Recently, I’ve been thinking about how to create RPGs that aren’t centered around violence / combat. And that’s led me off on many different tangents of thought, one of which was this notion about power and influence.
Power is the ability to exert your will on the surroundings – to make the environment, people, places, things, respond to your bidding. The ability to control part of the world around you. Most games are about power. Some people have claimed that many hardcore games are all about fulfilling the “male power fantasy”… the ability to dominate and master the world around them, by proving they are bigger, badder and more powerful than anything the game can bring against them. It primarily exists in two forms in games. The first form is the ability to take direct action that becomes increasingly more powerful as you progress through the game (eg. more powerful weapons in first-person shooters, higher-leveled characters in role-playing games, faster cars in racing games, etc.). The second form is the ability to control more and more things as you progress through the game (eg. more soldiers and resources in strategy games, more objects and tools in simulation games, or even something as simple as more tables in Diner Dash).
It seems to me that most games fall into one or both of these paradigms – either make your actions affect the world more and more as you progress, or give you a wider and wider array of possible actions as you progress. All of this is predicated on direct control – you command, they obey. Often instantly. That’s what feedback mechanisms are for, after all. They let you as they player know that You Are In Control – that you have agency, that You Can Change The World with the push of a button.

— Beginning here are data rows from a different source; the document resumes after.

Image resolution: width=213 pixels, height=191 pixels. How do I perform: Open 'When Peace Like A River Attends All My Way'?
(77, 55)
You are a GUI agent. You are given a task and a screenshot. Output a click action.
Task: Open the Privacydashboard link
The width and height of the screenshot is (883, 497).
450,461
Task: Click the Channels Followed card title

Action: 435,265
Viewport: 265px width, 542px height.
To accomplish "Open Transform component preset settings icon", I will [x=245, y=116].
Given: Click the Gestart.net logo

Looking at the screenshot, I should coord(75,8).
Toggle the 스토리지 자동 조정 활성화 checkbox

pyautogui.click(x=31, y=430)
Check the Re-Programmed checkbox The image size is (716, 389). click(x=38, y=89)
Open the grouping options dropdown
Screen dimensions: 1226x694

I think this view may be limited.
I think the enormous popularity of social games are showing why it is limited.
Think about it. Just how powerful or how much in control do you feel in a social game? Heck, not just the ones on Facebook. Even real-life games based around social interaction, like Charades or Taboo. The point of the game isn’t about power or control. It’s about interaction… it’s about making connections – between people, between ideas and words, between perception and action.
It’s about influence.
Which led me to start thinking… what would an influence-based hardcore game be like? What would the mature form of social gaming turn out to be, ten, twenty years from now? So here’s what I know about influence:
- Influence is not direct. It is usually indirect in pursuit of its goals. I don’t tell you what to do. I persuade you that it’s worth doing.

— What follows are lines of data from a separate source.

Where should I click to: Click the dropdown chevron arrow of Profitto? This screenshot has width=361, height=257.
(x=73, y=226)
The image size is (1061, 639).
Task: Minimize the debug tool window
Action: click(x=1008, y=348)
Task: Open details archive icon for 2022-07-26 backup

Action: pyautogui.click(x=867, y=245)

- Influence is based on connections. It’s not about what you can do. It’s about who you know.
- Influence requires that the other party have wills of their own, that are distinct from yours. We control robots. We influence people.
- Influence often is closely linked to several other societal phenomena. Morality, social norms, public perception, ties of friendship, emotions, traditions, ideas. We make appeals to God, to tradition, to principles and laws, to the things that touch people’s hearts when we want to influence them.
- Influence requires that you care about something – either the agent you want to influence, or the result you are influencing them towards. It requires meaning to be created for an action to be taken.
Where do we find systems of influence working in real life?
We see systems of power operating in the military, science and technology, and in feudal governments (which perhaps explains why those themes are so common in hardcore games today). Command, control, conquer. Beat the game. Beat it HARD.
Systems of influence are built to connect, to persuade, to relate. You find them in religion, in politics, in the media, in the ordinary everyday relationships between family and friends.
In other words, everything that hasn’t really been addressed fully by (Western) games as yet. There has been, even to this day a decade later, exactly ONE successful implementation of a commercial game wholly based around interactions between family and friends. (I exaggerate slightly for effect… The Sims series certainly contains many more iterations than just one game. Nevertheless.) There are no decent games about religious or political influence – the ones that aren’t backed up by guns and assassins, that is. There have been many that have tried to incorporate sub-themes or minigames of influence into games about power (the Fable series comes to mind, as do many MMORPGs). But they sometimes feel like they’re trying to shoehorn influence in as an afterthought, rather than as a core mechanic. Or they’re trying to mix and match with power games, instead of strictly focusing on mechanisms for influence, and that dumbs it down. (Dragon Age, I’m looking at you.)
I wonder what would happen if a developer tried focusing on nothing except influence. A game entirely focused on persuading people or NPCs to do things, a game about understanding people’s motivations, a game about making the right connections between peoples, desires and ideas. A game about building relationships and meaning with agents that have a mind of their own – that you can’t overtly control, but you can influence. It would be a remarkably interesting game to play, I think. Any suggestions?